_Selected text_:
------------

Observables for Brownian motion on manifolds

TL;DR

This paper investigates how geometry influences Brownian motion on curved manifolds by defining and analyzing various displacement observables, deriving exact formulas, and exploring applications to biological membranes.

Contribution

It introduces new geometric observables for Brownian motion on curved manifolds and derives exact formulas for their expectation values, including in spheres and minimal hypersurfaces.

Findings

Exact formulas for displacement expectations on spheres and minimal hypersurfaces.

Short-time behavior of mean-square Euclidean displacement derived using Weingarten-Gauss equations.

Relevance to lateral diffusion in biological membranes.

Abstract

We study the geometrical influence on the Brownian motion over curved manifolds. We focus on the following intriguing question: what observables are appropriated to measure Brownian motion in curved manifolds? In particular, for those d-dimensional manifolds embedded in $\mathbb{R}^{d+1}$ we define three quantities for the displacement's notion, namely, the geodesic displacement, $s$, the Euclidean displacement, $\deltaR$, and the projected Euclidean displacement $\deltaR_{\perp}$. In addition, we exploit the Weingarten-Gauss equations in order to calculate the mean-square Euclidean displacement's in the short-time regime. Besides, it is possible to prove exact formulas for these expectation values, at all times, in spheres and minimal hypersurfaces. In the latter case, Brownian motion corresponds to the typical diffusion in flat geometries, albeit minimal hypersurfaces are not intrinsically flat. Finally, the two-dimensional case is emphasized since its relation to the lateral diffusion in biological membranes.

------------

_What this task involves_: In the text on Brownian motion on manifolds, which equations are used to calculate the mean-square Euclidean displacement in the short-time regime? The material that comes next is separate from the text on Brownian motion.

------------

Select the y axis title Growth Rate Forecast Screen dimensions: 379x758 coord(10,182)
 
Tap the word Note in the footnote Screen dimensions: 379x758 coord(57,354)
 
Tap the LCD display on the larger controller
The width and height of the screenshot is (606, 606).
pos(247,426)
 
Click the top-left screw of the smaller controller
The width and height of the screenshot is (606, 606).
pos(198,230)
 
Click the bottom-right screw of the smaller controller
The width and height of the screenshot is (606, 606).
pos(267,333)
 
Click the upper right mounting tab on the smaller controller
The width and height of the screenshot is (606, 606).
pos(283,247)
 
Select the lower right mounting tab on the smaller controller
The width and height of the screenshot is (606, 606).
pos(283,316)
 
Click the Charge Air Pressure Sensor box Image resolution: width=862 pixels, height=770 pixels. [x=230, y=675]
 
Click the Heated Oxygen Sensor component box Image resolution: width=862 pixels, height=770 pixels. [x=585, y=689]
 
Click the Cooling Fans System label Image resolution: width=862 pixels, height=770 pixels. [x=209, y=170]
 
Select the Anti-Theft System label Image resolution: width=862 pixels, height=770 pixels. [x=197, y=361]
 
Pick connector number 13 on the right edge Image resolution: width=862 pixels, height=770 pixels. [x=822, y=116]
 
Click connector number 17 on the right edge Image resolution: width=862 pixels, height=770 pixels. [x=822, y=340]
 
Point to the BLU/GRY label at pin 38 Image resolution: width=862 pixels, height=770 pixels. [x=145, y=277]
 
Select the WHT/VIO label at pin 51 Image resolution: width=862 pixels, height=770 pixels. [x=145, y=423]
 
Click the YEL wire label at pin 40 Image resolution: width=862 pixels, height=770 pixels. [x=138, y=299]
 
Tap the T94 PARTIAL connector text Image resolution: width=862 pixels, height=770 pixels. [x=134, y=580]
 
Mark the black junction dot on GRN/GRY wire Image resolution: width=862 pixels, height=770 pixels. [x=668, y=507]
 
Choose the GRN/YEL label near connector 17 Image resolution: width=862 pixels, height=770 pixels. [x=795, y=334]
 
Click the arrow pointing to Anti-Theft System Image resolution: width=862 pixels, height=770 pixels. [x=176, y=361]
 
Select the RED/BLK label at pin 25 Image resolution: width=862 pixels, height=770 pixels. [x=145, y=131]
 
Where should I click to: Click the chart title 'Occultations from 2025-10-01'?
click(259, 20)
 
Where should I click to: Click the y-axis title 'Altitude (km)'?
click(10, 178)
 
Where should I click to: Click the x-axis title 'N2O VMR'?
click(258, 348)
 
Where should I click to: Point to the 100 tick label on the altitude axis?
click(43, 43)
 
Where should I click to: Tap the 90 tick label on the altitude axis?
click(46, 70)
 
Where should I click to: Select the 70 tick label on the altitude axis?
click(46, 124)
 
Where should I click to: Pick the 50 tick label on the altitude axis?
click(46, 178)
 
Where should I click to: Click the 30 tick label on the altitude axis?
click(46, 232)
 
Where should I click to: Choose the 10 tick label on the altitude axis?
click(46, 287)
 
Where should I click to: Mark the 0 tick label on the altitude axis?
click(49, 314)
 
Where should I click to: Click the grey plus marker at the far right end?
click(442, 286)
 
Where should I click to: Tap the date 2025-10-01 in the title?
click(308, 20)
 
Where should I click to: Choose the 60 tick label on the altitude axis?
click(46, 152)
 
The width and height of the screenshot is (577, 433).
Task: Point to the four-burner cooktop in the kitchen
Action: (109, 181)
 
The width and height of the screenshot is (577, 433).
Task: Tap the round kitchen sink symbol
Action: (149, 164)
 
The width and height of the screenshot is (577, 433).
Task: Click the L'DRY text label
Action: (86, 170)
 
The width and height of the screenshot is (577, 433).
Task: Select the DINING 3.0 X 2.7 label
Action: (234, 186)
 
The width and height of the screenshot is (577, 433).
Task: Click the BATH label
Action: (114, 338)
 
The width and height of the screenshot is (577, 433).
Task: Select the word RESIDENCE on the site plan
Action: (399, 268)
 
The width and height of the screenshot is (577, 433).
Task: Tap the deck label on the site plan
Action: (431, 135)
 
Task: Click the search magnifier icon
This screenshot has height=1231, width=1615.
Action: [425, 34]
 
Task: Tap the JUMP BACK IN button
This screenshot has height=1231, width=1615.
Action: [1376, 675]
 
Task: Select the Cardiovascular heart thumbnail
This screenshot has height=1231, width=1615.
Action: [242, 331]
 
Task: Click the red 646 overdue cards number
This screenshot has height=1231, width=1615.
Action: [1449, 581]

------------

_Answer to this exercise_: The Weingarten-Gauss equations.